IN THE BEGINNING...

Where is the beginning? Humans have been fermenting beverages for thousands of years. So, we've had a lot of practice! We long ago determined that fermenting both preserves (or prevents spoiling) and tastes yummy.  Possibly the very first, a neolithic mixture of rice, honey, hawthorne, and grape dates ca. 7000-6600 BCE. (Source: Penn Museum.) Around the same time beer and wine are being made in the Middle East.

We're going to start in the 1800s in the US. A "cocktail" was originally defined in print in New York in 1806 as combining spirits, sugar, water, and bitters. (I'll spare the details of the origin of the word cocktail; suffice it to say it involved perking up a sluggish horse so it cocks its tail.)

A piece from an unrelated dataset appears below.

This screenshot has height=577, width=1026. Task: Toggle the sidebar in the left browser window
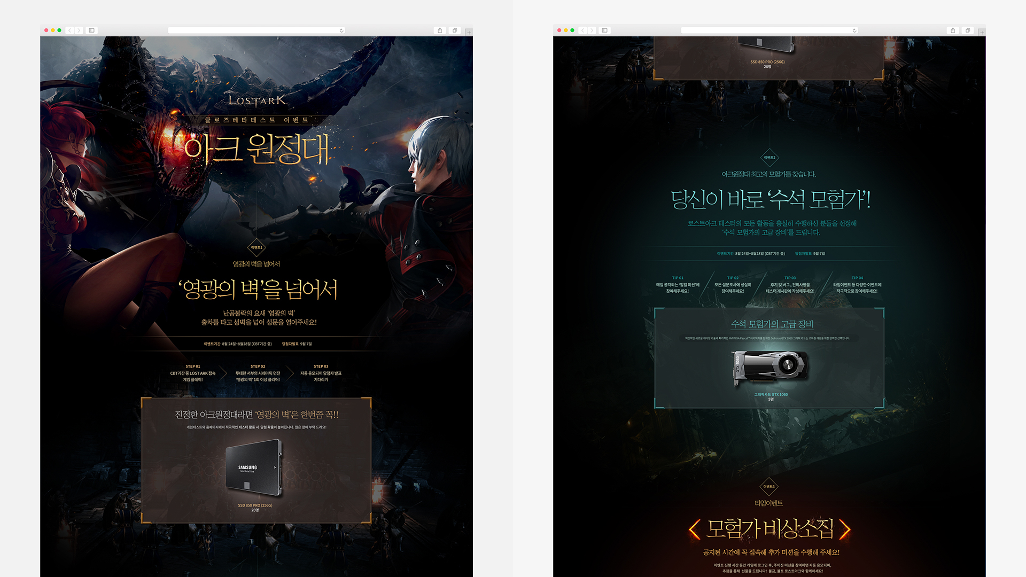[x=92, y=30]
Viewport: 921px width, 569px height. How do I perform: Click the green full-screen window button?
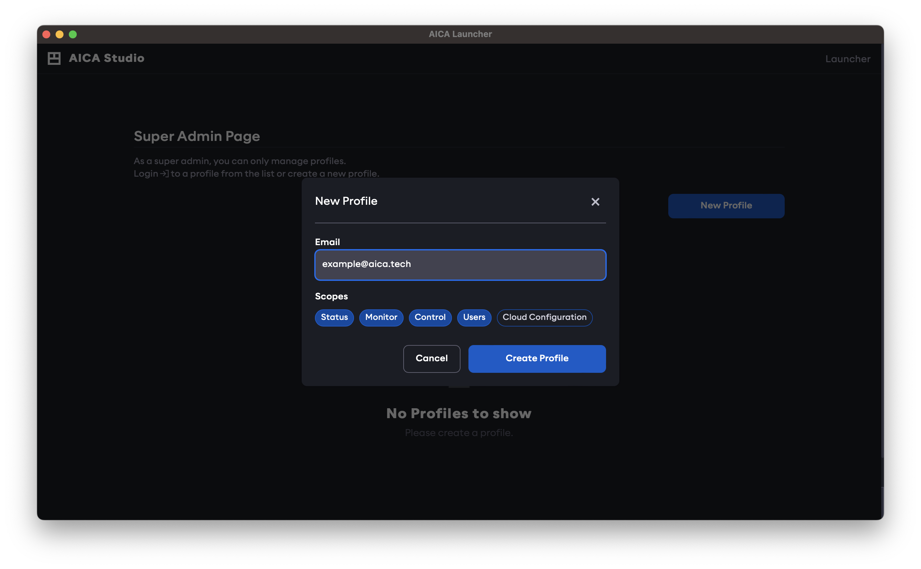coord(73,35)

Early cocktails included the Old Fashioned and the Mint Julep. As popularity spread across the US, the practice of mixing drinks in front of a customer with ice became standard. Bar tenders (typically men, although women were tavern keepers in places) wore formal dress and were thought of as as the aristocracy of the working class. Bars - saloons and taverns - were for men only, unless you were a lady of the evening. Eventually, side rooms with private entrances provided a "proper" place for the ladies to sip a Sloe Gin Fizz.

As time went on, so did the Temperance Movement. On January 6, 1920, the Volstead Act became law, making the manufacture, sale, transport, import/export, delivery, and possession of liquor illegal.  Boom! Prohibition began, and lasted for 13 years, 307 days. Not to be shut-down, the American entrepreneurial spirit devised the underground. Moonshine, rum running, bathtub gin, and "medicinal whiskey" became common. Shhhh!

The Speakeasy became the place to go. Men and women, dressed to the nines, fancy cocktails, special glassware. Think: Great Gatsby. Coco Chanel designed the first little black dress...need I say more? So each time you find yourself drinking a fancy drink, clinking your glass with others, think of this history. You're a part of it now.